All of this aside, as I said at the top, there are many things the government could do while remaining within the bounds of the Constitution as the Supreme Court has interpreted it. The government has the power to enforce obscenity laws and heavily regulate internet porn. It just has chosen not to, largely because both sides of the political aisle have come to the conclusion that the corruption of children and destruction of families isn’t a serious enough problem to warrant action by the state.

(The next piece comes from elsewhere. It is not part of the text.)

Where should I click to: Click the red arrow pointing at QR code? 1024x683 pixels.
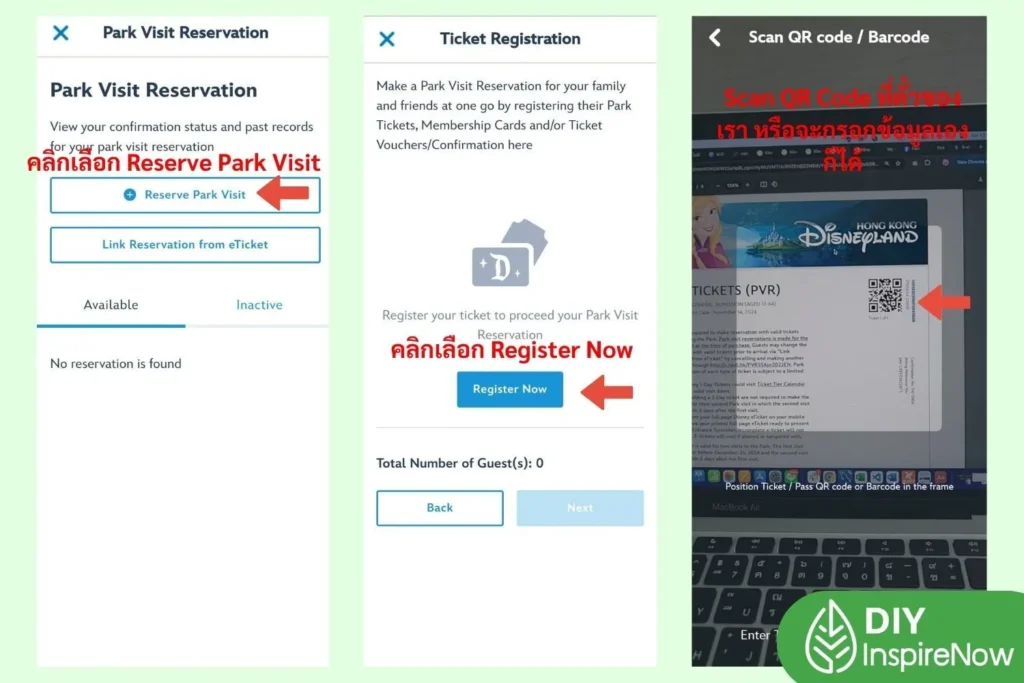(x=944, y=302)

4) You can’t legislate morality.

This is the kind of silly slogan you expect from leftists and libertarians, but it depresses me greatly to hear it coming from the lips of conservatives. The government absolutely does and must “legislate morality.” Everything that is illegal is so because we have decided (or thestate has decided) that it is morally wrong. We can be incorrect in categorizing something as morally wrong, but the fact remains that the law exists to forbid the bad and facilitate the good. I cannot think of any other reason to have laws. If something is good, it should be legal in every case. If it is bad, it is potentially a candidate for prohibition. That doesn’t mean all bad things should be prohibited, but it does mean that all illegal things are illegal because they are allegedly bad.

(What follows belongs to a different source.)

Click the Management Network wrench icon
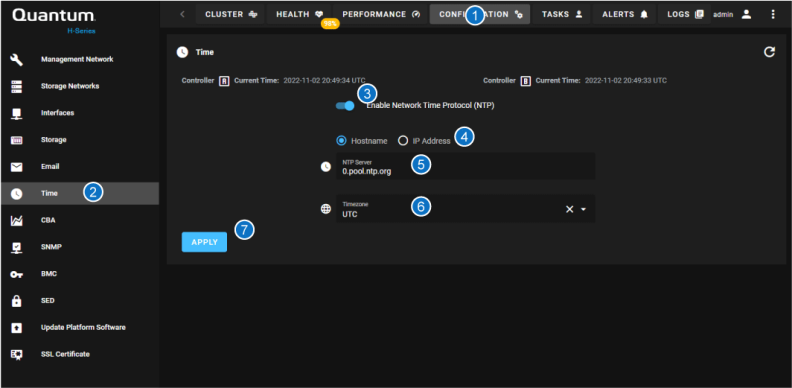Viewport: 792px width, 388px height. tap(17, 60)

You may argue that only things that cause direct harm to others should be illegal. I would basically agree with that, and I think porn fits the bill. But why should it be illegal to harm others? Because harming others is morally wrong. If it wasn’t morally wrong to harm others, it shouldn’t be illegal to do it. No matter how you look at it, you can’t escape the conclusion that laws are always grounded in morality. There is no such thing as amoral laws. The closest thing you could find to laws divorced from morality are seemingly arbitrary traffic codes and things of that nature. But even those exist to keep the roads safe and orderly, which is, at bottom, a moral pursuit. So in the end every law does come back to a (right or wrong) conception of morality.

Other arguments have been made against my position, but I think the ones I’ve mentioned here are the most common. They are also probably the strongest. But I don’t think they succeed.